A43-Unfall: Zwei Schwerverletzte in Bochum
Bei einem schweren Verkehrsunfall auf der A43 am Kreuz Bochum sind am Samstagmittag (18.07.26) mehrere Personen verletzt worden. Die Feuerwehr Bochum ist mit einem Großaufgebot im Einsatz gewesen, um die Verletzten zu versorgen und die Unfallstelle zu sichern.
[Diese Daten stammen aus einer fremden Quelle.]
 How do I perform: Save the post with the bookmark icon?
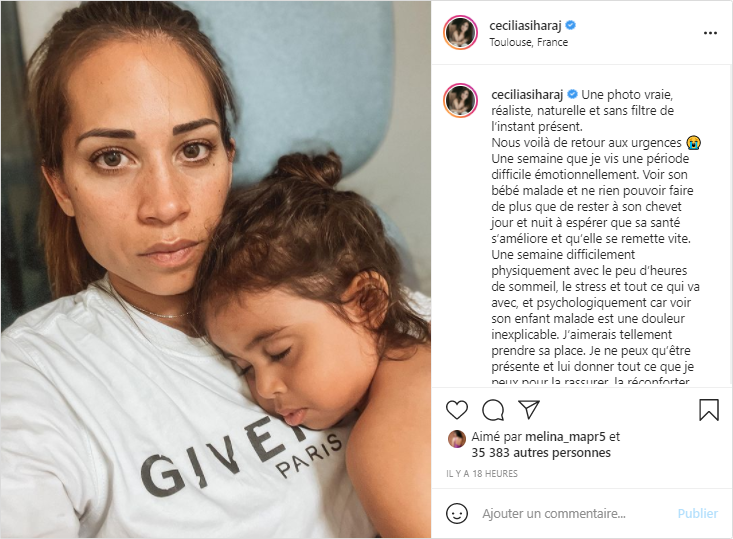[x=709, y=410]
Veröffentlicht: Sonntag, 19.07.2026 15:35
Rettungseinsatz am Autobahnkreuz Bochum
Am Samstag gegen 13:15 Uhr ist es auf der Autobahn 43 in Fahrtrichtung Münster zu einem heftigen Zusammenstoß gekommen. Kurz vor dem Autobahnkreuz Bochumsind drei Autos ineinander gefahren. das hat einen größeren Rettungseinsatz ausgelöst. Als die ersten Einsatzkräfte der Feuerwehr eingetroffen sind, hat sich ihnen ein dramatisches Bild auf der Fahrbahn geboten. Mehrere Verletzte lagen bereits auf der Straße und mussten sofort medizinisch erstversorgt werden. Die Autobahn musste für die Dauer der ersten Rettungsmaßnahmen in Fahrtrichtung Münster teilweise gesperrt werden. Insgesamt waren drei Fahrzeuge massiv an dem Unfall beteiligt.
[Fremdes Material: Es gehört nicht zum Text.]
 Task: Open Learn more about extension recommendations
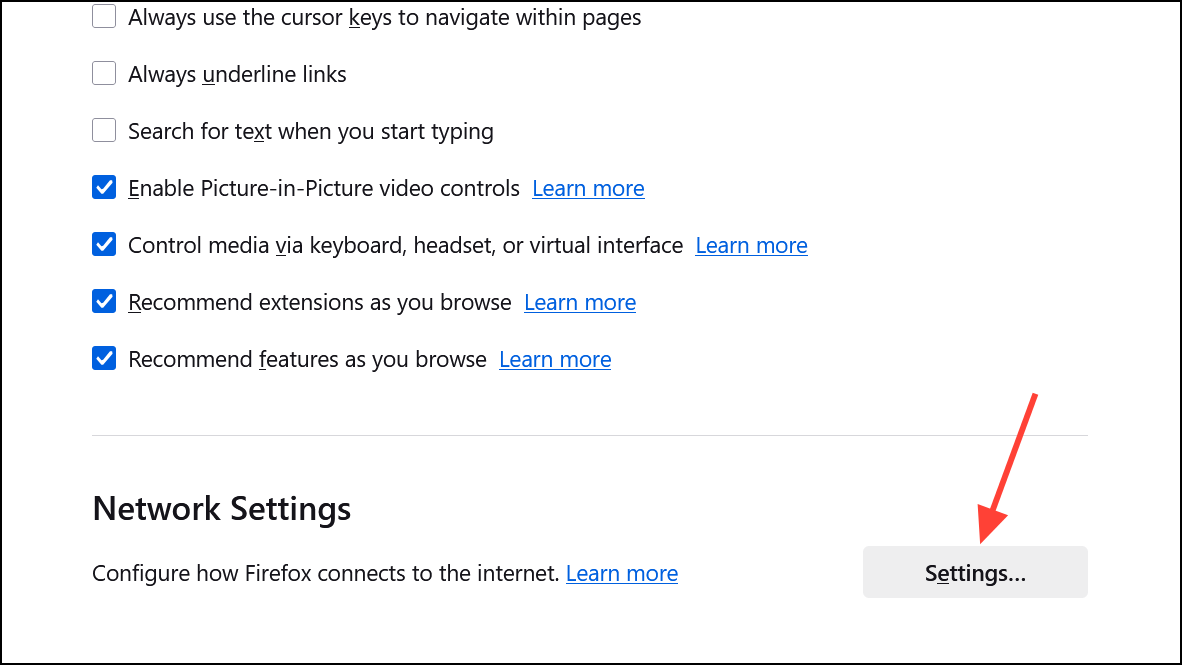(x=580, y=302)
Verletzte Personen und medizinische Hilfe
Insgesamt waren sieben Personen von dem Unfall betroffen, darunter auch zwei Kinder. Während zwei Erwachsene schwer verletzt worden sind, sind die beiden Kinder mit leichteren Verletzungen davongekommen. Der Rettungsdienst hat sich umgehend um alle Betroffenen gekümmert und die Verletzten zur weiteren Behandlung in die umliegenden Bochumer Krankenhäuser gebracht. Die restlichen drei Personen sind nach ersten Erkenntnissen unverletzt geblieben, wurden aber während des gesamten Einsatzes an der Unfallstelle betreut. Durch das schnelle Eingreifen der Sanitäter konnte die Versorgung koordiniert und zügig durchgeführt werden. Der Schock hat bei allen Beteiligten sichtlich tief gesessen.
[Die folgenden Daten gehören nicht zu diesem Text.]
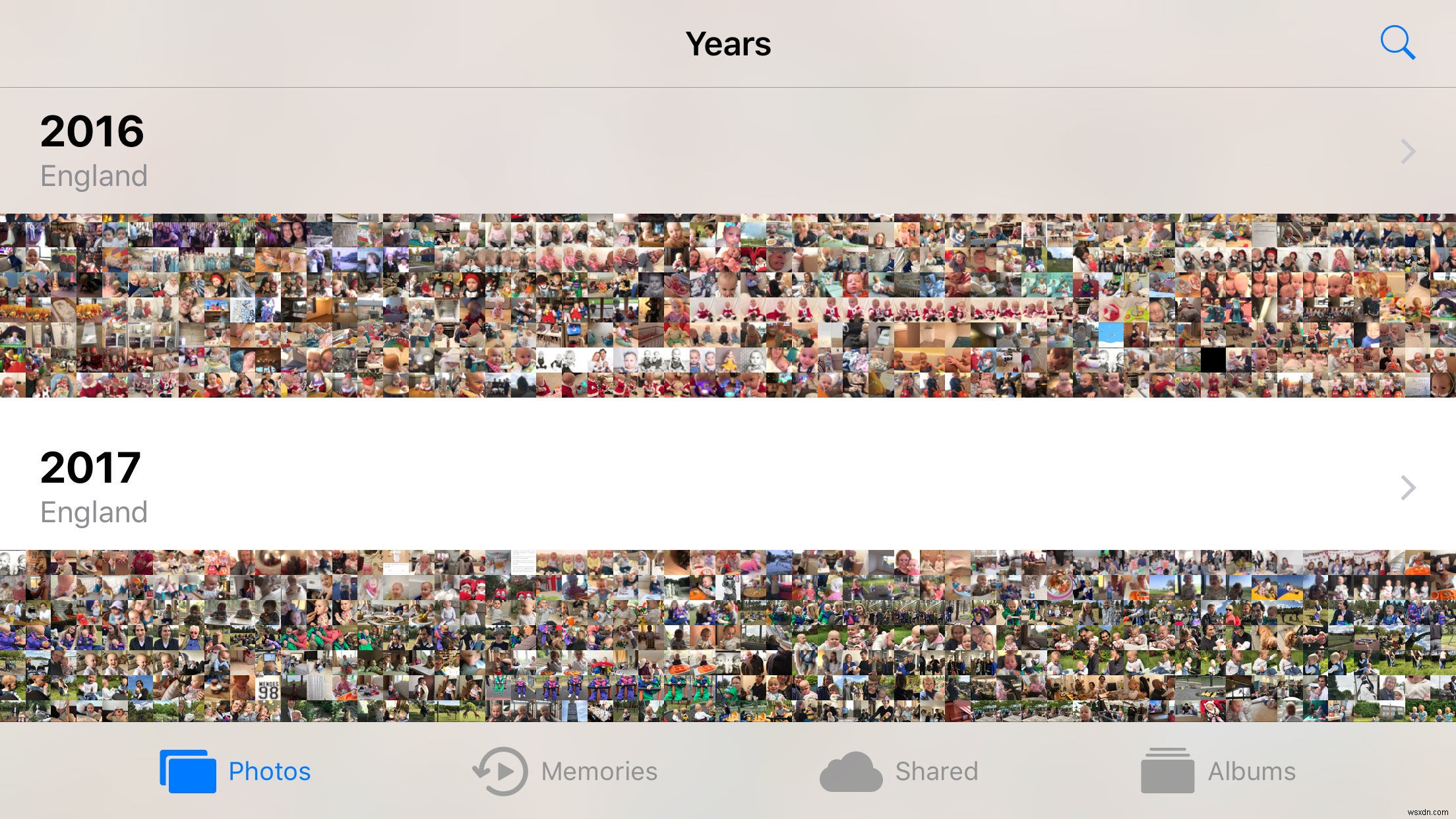Viewport: 1456px width, 819px height.
Task: Tap the Search icon
Action: tap(1398, 42)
Brandschutz und Sicherung der Unfallstelle
Die Feuerwehr hat die Einsatzstelle umfassend gegen den fließenden Verkehr abgesichert, um weitere Gefahren zu vermeiden. Da aus den Wracks Betriebsstoffe ausgelaufen sind, haben die Einsatzkräfte sichergestellt, dass kein Feuer an den beschädigten Fahrzeugen ausbrechen konnte. Ein besonderes Augenmerk lag auf einem beteiligten Elektro-Auto, welches von den Fachkräften aus Sicherheitsgründen deaktiviert wurde. Insgesamt waren 35 Einsatzkräfte der Wachen Innenstadt, Werne und der Freiwilligen Feuerwehr Altenbochum vor Ort. Nach etwa eineinhalb Stunden konnte der Einsatz beendet und die Einsatzstelle zur weiteren Ermittlung an die Polizei übergeben werden. Die genaue Unfallursache wird nun untersucht.